[Opening INPUT RECORDS section]

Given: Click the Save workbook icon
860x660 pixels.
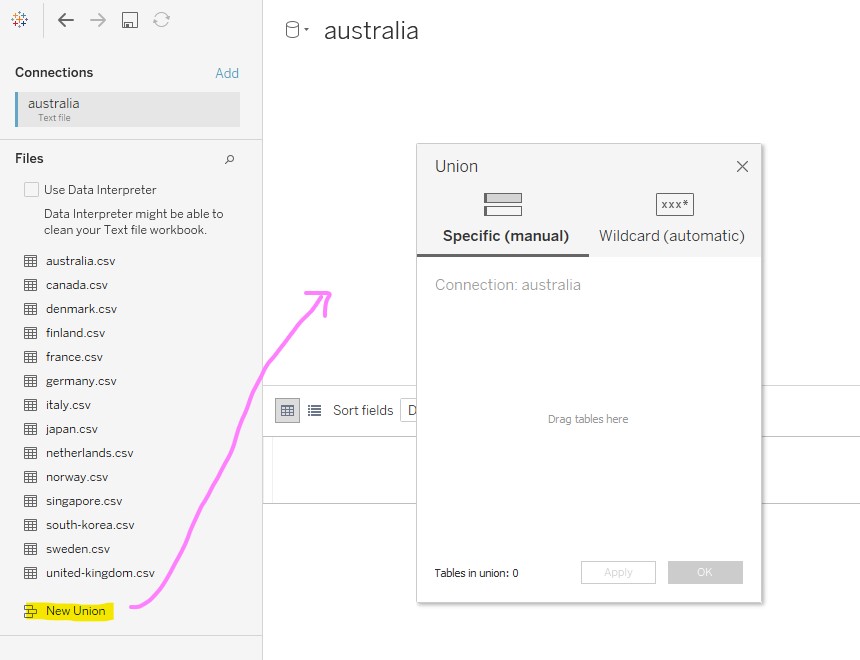Looking at the screenshot, I should 130,19.
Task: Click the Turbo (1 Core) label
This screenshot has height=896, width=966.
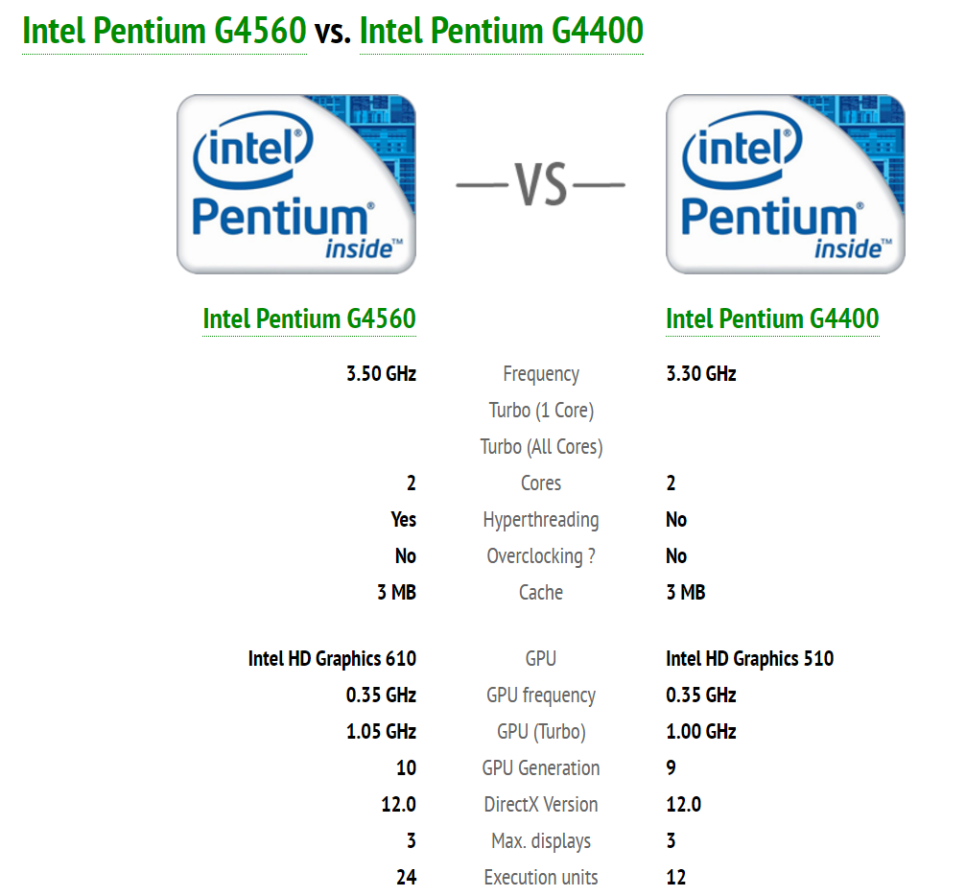Action: [x=541, y=410]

[Closing INPUT RECORDS section]

» WHAT IS EXPECTED
In the copy, include every entry above exactly and leave out each picture.

» SOLUTION BELOW
Given: Click the Save workbook icon
860x660 pixels.
Looking at the screenshot, I should 130,19.
Task: Click the Turbo (1 Core) label
This screenshot has height=896, width=966.
Action: [x=541, y=410]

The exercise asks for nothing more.